NASA’s Carpet Determination In Entirety Measurements (CarpetDIEM) flights examined the quality and ruggedness of a new generation of ground recording systems, focusing on how to deploy the systems for X-59 testing, and retrieve the data they collect. In all, researchers set up 10 microphone stations over a 30-mile stretch of desert near NASA’s Armstrong Flight Research Center in Edwards, California.
“We’re trying to answer questions like how many people does it take to go out and service these instruments on a daily basis, how to get the data back, how many vehicles are needed – all those sorts of things on how we operate,” said Dr. Forrest Carpenter, principal investigator for the third flight series, known as CarpetDIEM III. “We’re kind of learning how to dance now so that when we get to the big dance, we’re ready to go.”
The X-59 itself is not yet flying, so using an F-15 and an F-18 from NASA Armstrong, the CarpetDIEM III testing involved 20 supersonic passes with speeds ranging from Mach 1.15 to Mach 1.4, at altitudes ranging from 40,000 to 53,000 feet.
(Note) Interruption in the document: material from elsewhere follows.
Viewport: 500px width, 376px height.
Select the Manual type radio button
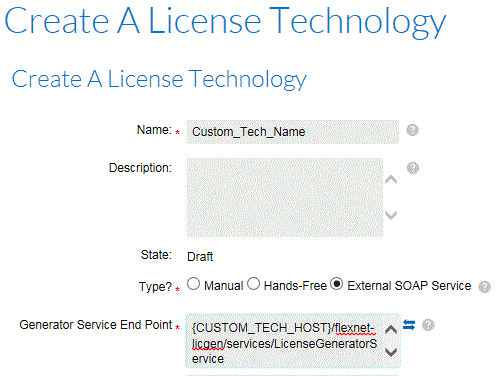pyautogui.click(x=193, y=284)
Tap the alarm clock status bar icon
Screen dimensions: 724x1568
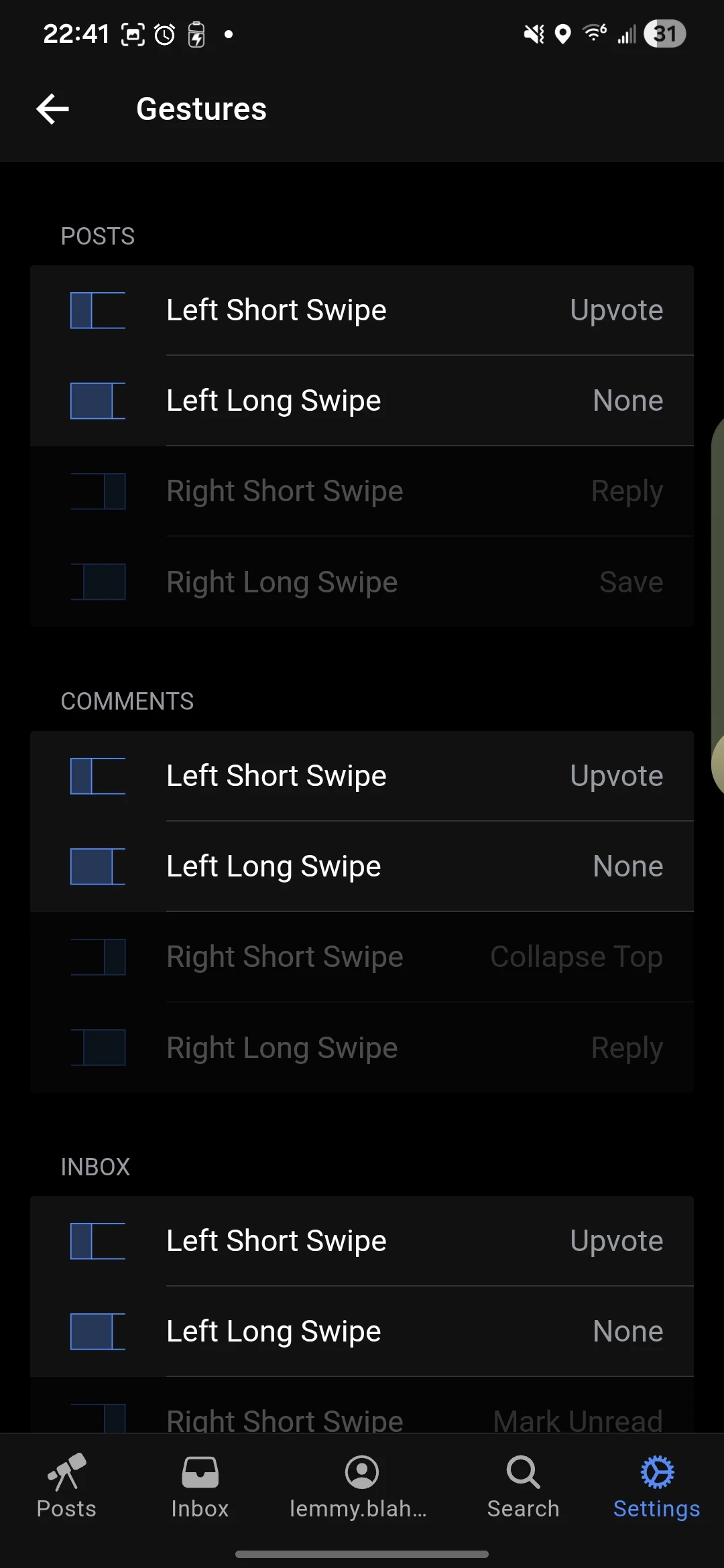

Three of the passes involved an F-18 conducting a special inverted dive maneuver to simulate a quiet sonic boom, with one getting as quiet as 67 perceived level decibels, a measure of the perceived noisiness of the jet for an observer on the ground.
“We expect the X-59 sonic thump to be as low as about 75 perceived loudness decibels,” said Larry Cliatt, sub-project manager for the Quesst acoustic validation phase. “That is a lot quieter than the Concorde, which was over 100 perceived loudness decibels.”
In order to measure these very quiet sonic thumps, the ground recording systems used in the CarpetDIEM flights were calibrated to measure as low as about 50 perceived loudness decibels – the equivalent to being in the room with a running refrigerator.
CarpetDIEM III also validated the use of Automatic Dependent Surveillance-Broadcast, an existing technology flown on all commercial aircraft and most private aircraft to report speed and position. This system triggers the ground recording systems to begin recording.
“We can’t have 70 different people at every single instrumentation box,” Cliatt said. “We had to find a way to automate that process.”
The recording systems are designed to withstand the desert elements, the extreme heat of summer and the cold of winter, and to be resistant to damage from wildlife, such as chewing by rodents, coyotes, and foxes.
“When we get to Phase 2 of the Quesst mission, we expect to be doing these recordings of sonic thumps for up to nine months,” Cliatt said. “We need to be able to have instrumentation and operations that can facilitate such a long deployment.”
Another lesson learned – setup time for the recording stations was just under an hour, compared to the anticipated 2 1/2 hours. Given the performance of the systems, the team will assess whether they need to visit all the sites every day of Phase 2 testing.
The team also learned about the coordination and documentation processes needed for such research, both with internal organizations, such as NASA Armstrong’s Environmental and Safety offices, and with outside parties including:
- The U.S. Bureau of Land Management, which gave approval to use public lands for the testing
- Law enforcement, which helped secure the test site
- The Federal Aviation Administration, which gave approval for NASA jets to fly outside the Edwards Air Force Base restricted airspace in order to conduct a portion of the CarpetDIEM tests
To prepare for Quesst Phase 2, researchers expect to conduct practice sessions in 2024, incorporating all the lessons learned and best practices from all three phases of CarpetDIEM.